Malawi’s access to electricity in rural areas stands at a paltry two percent, one of the lowest in the region, according to government.
The situation negatively impacts on the environment and economic development, Malawi Minister of Natural Resources, Energy and Mining Atupele Muluzi has said.
But Muluzi, speaking at the opening of the Power Institute of Eastern and Southern Africa (Piesa) conference in Mangochi on Tuesday, said government has put in place initiatives to ensure that the rural population, which comprises about 80 percent of the total population is connected to the national grid.
While noting that Malawi has one of the lowest access to electricity in the region at below 10 percent, he said government has doubled efforts in both generation and access, to improve the situation.
Commenting on the importance of the conference, which included experts and manufacturers from different countries in the region, including South Africa, Zambia, Zimbabwe and Tanzania, Muluzi said it was worthwhile because the experts would share skills and experiences.
“Malawi has one of the lowest access to electricity. We have initiatives that will ensure that the customer benefits.
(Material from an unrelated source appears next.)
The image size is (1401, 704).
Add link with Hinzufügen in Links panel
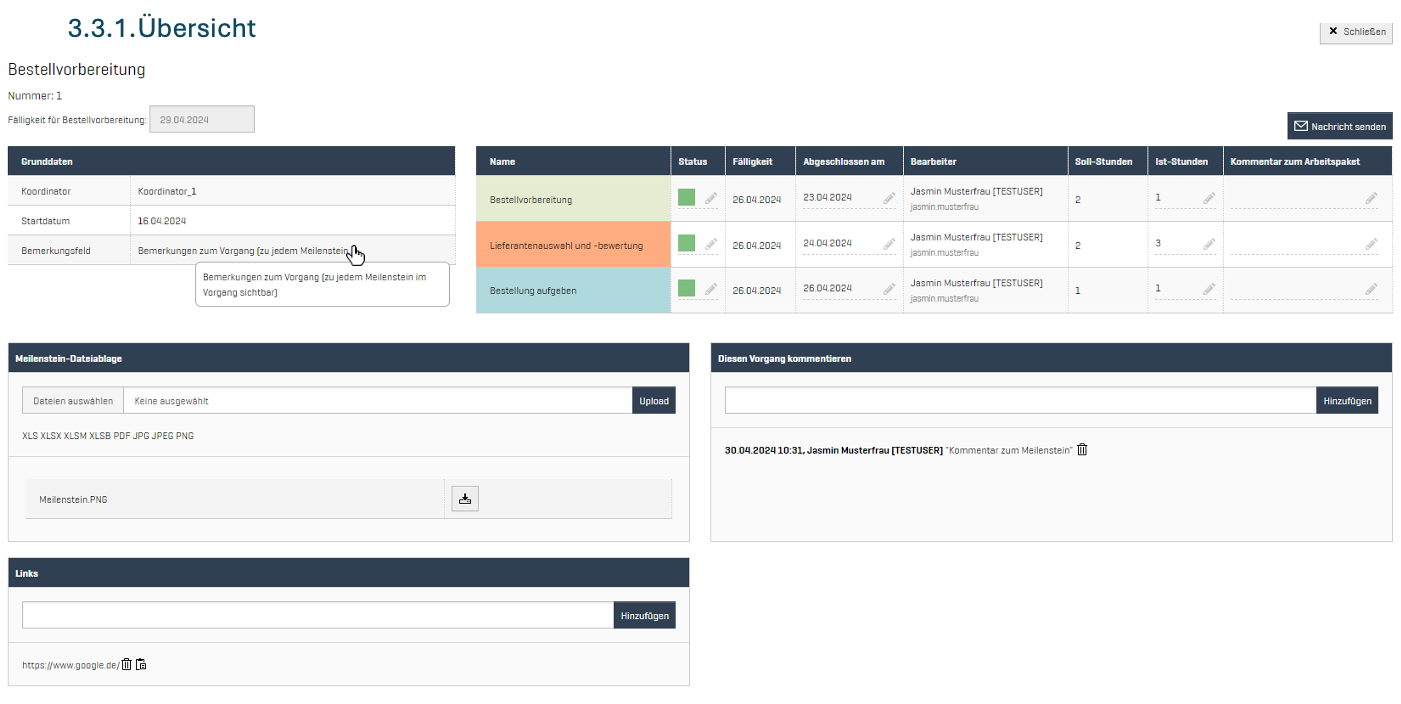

The initiatives include clearing the backlog of those that are not yet connected to the power grid through better procurement practices,” he said.
Speaking on the sidelines of the conference, Piesa board chairperson, who is also Electricity Supply Commission of Malawi (Escom) director of distribution Peter Mtonda, said Malawi is planning to start using single-wire-earth-return transmission, a system that uses a single wire and the earth instead of three wires.
“The system will cut electricity distribution costs to rural areas by about 50 percent, thereby increasing electricity access to rural areas. This system has already been tried in Zimbabwe and Namibia,” said Mtonda, allaying fears of people getting electrocuted.
Available figures show that Malawi’s total access to electricity stands at about nine percent while about 15 million of the total 16.3 million people have no access to electricity.
According to data provided by the International Energy Agency (IEA), access to electricity in the country’s urban areas stands at 33 percent.
Apart from the Kapichira projects, government plans to construct coal-fired power plants at Kammwamba in Neno and at Chipoka in Salima to increase electricity generation capacity.